Vi sentite dimenticati?

«Ci sentiamo dimenticati da parte dell'Europa e vi spiego il perché. Prima di tutto negli investimenti europei del dopoguerra per il ritorno dei profughi e la ricostruzione delle case ben poco è arrivato ai cattolici. Perché l'Europa non vuole appoggiare i nostri progetti? Il secondo punto è che non c'è un'uguaglianza di diritti. Mi hanno risposto, ma nessuno vi sta sparando addosso. Anche se non tuonano le armi bisogna garantire ai cattolici gli stessi diritti degli altri, dall'istruzione al lavoro».

Sta dicendo che i cattolici in Bosnia sono discriminati come in Iraq?

«Ci sentiamo un po' discriminati. E poi per l'attentato di Parigi tutti i grandi si sono mobilitati, ma si fa molto meno per i massacri dei cristiani in Nigeria, in Pakistan o le vessazioni in India. L'Europa non grida, non alza la voce più di tanto se ci sono di mezzo i cristiani».

L'Europa si occupa dei diritti di tutti, dai gay a quelli dei musulmani, ma un po' meno dei valori cristiani. Cosa ne pensa?

«L'Europa ha paura dei musulmani e vuole sempre garantire i loro diritti. Lo stesso discorso vale per altre minoranze non solo religiose, ma dimentica la base, il fondamento, le sue radici e cultura cristiane».
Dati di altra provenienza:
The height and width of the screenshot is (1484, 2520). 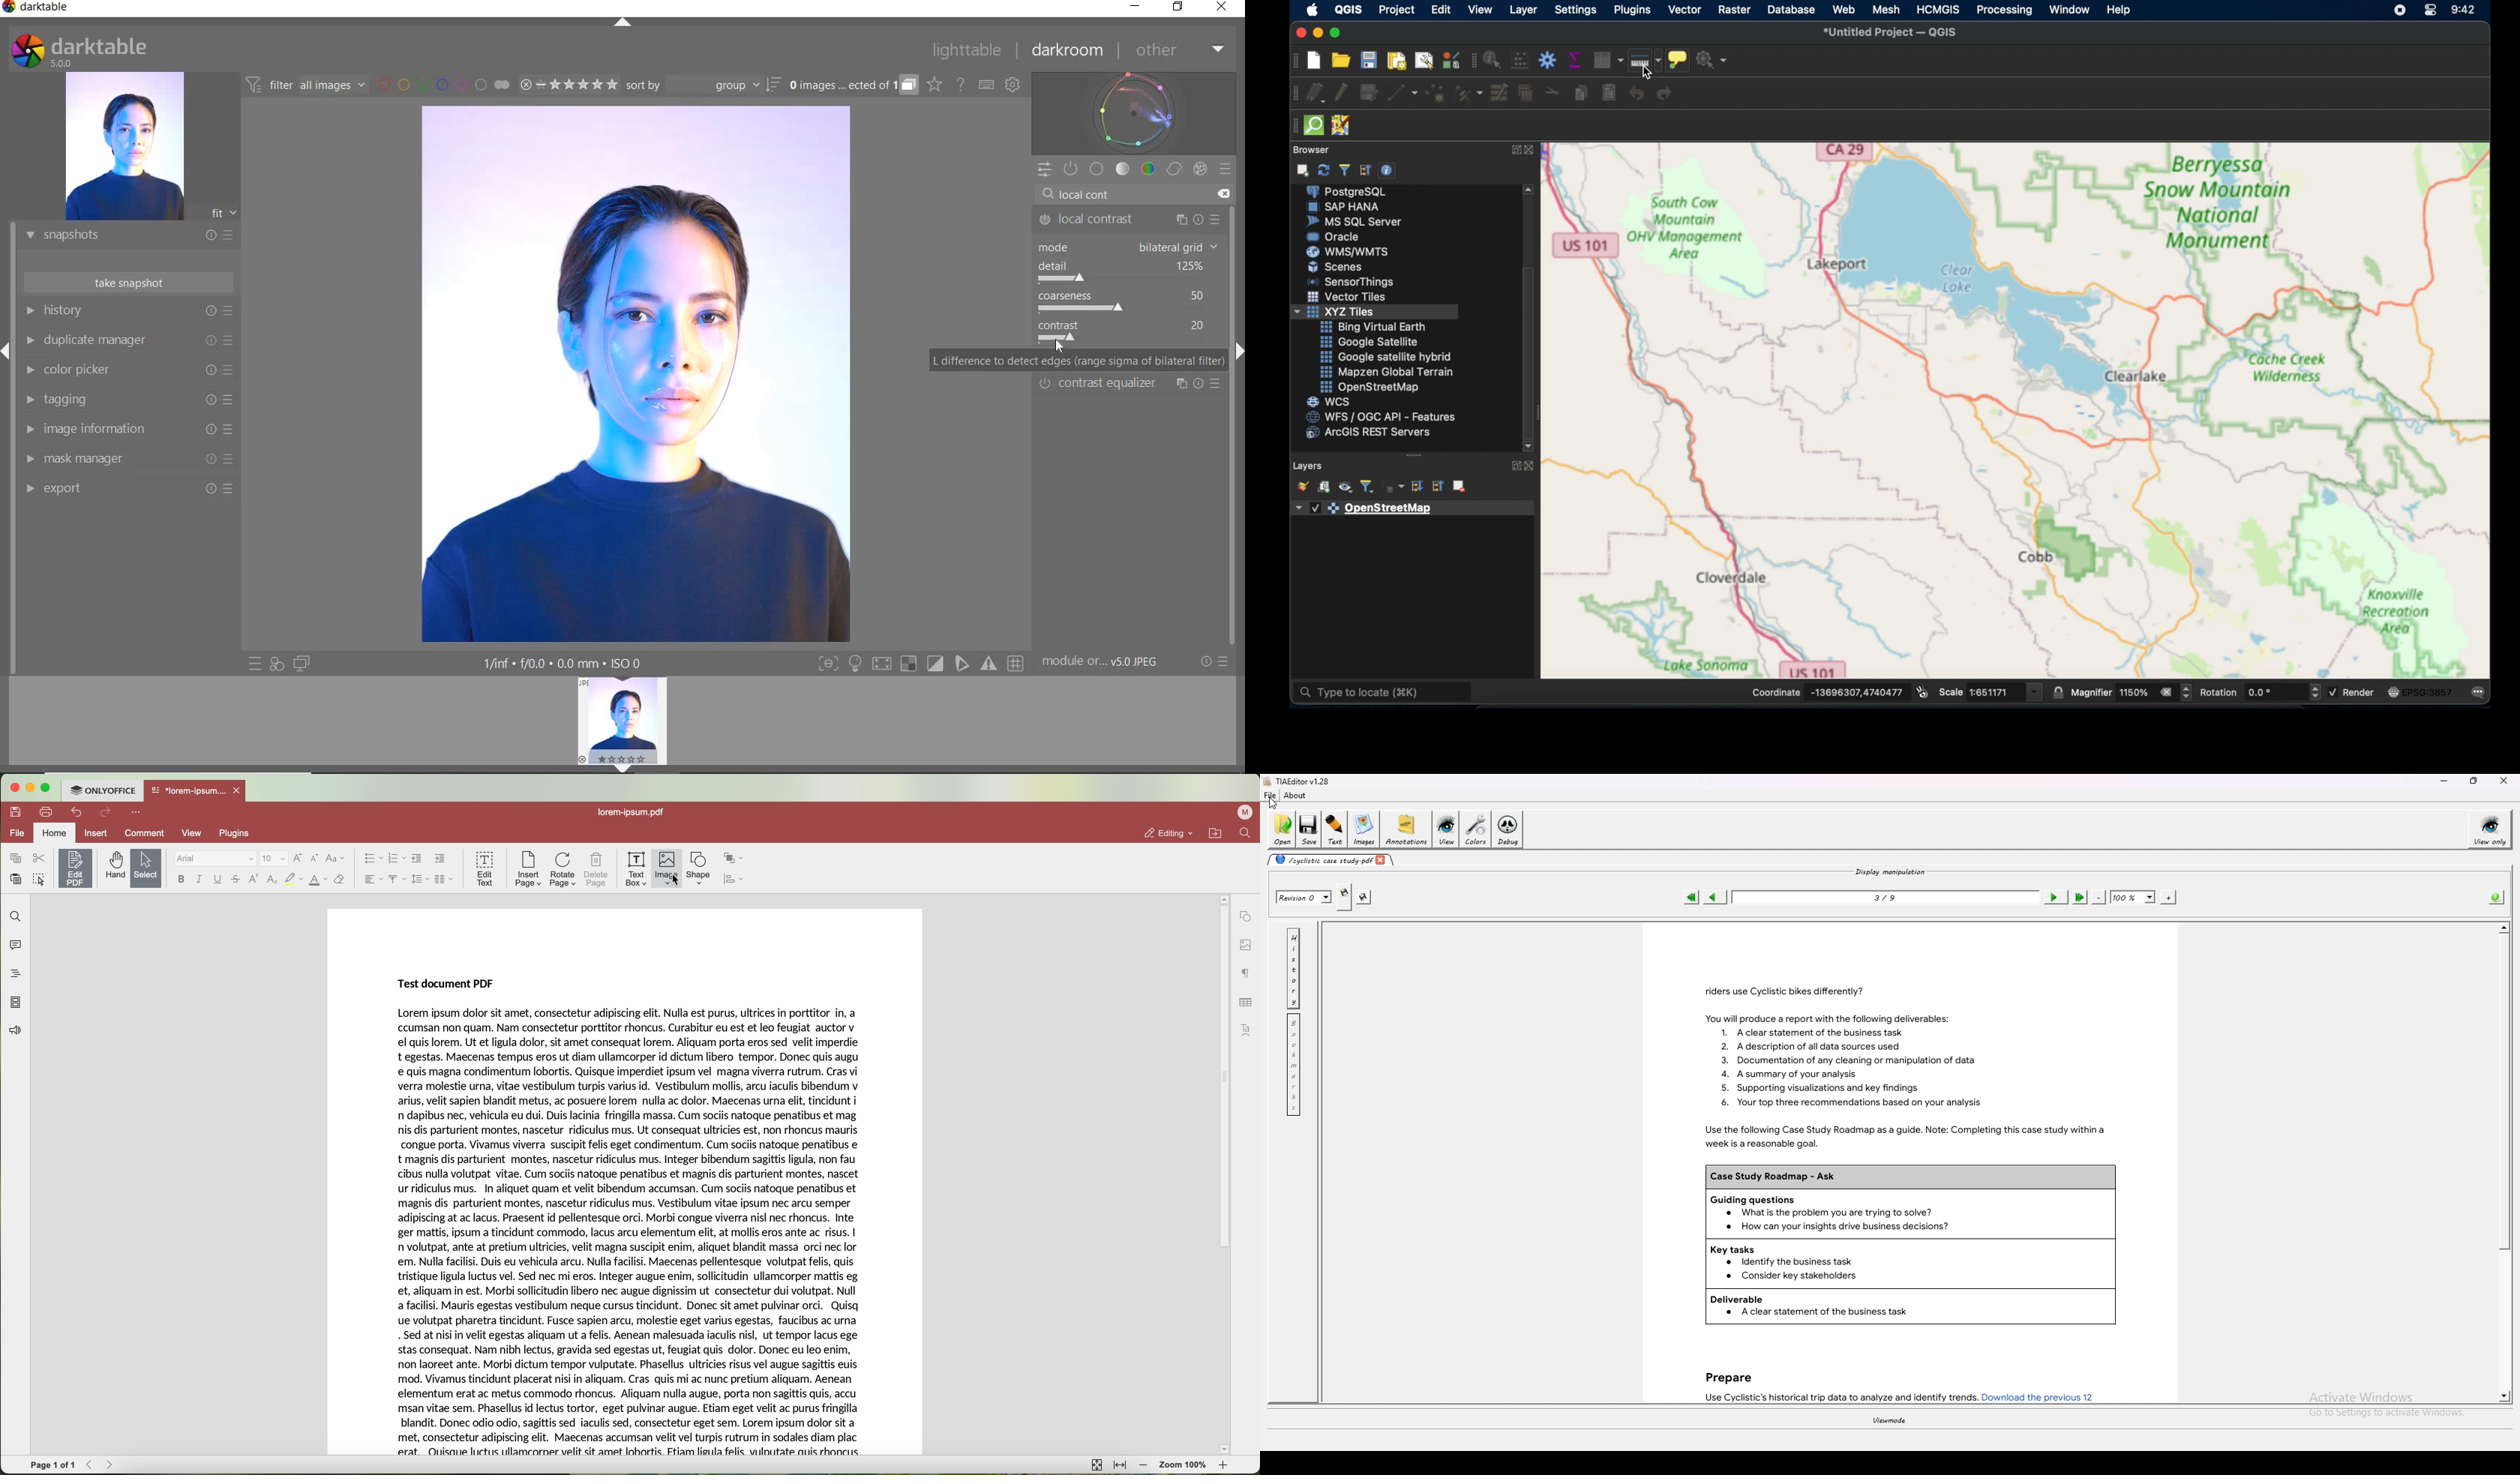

Molti bosniaci sono partiti per aderire al Califfato nella guerra in Siria e Iraq…

«Il leader della comunità musulmana in Bosnia ha detto molto chiaramente che bisogna togliere la cittadinanza a chi va a combattere in Siria e da altre parti. Sono perfettamente d'accordo».

Preti o chiese cattoliche sono stati minacciati dagli estremisti islamici?

«Contro persone fisiche i casi sono rari. Ci sono stati attacchi nei confronti dei simboli come le chiese oppure i cimiteri».

A Gornja Maoca, un villaggio bosniaco in mano ai salafiti, sono spuntate le prime bandiere nere più vicine all'Italia rispetto alla Libia. È un pericolo concreto?

«Questa situazione deriva da un errore della comunità internazionale. Io avevo sollevato il problema fin dai tempi della guerra.

A Gornja Maoca la legge dello Stato non ha valore. L'estremismo importato in Bosnia non esiste da oggi o da ieri, ma da 20 anni. Gli europei e anche gli americani avevano chiuso gli occhi. Solo adesso si svegliano e gridano: “È arrivato il terrorismo”».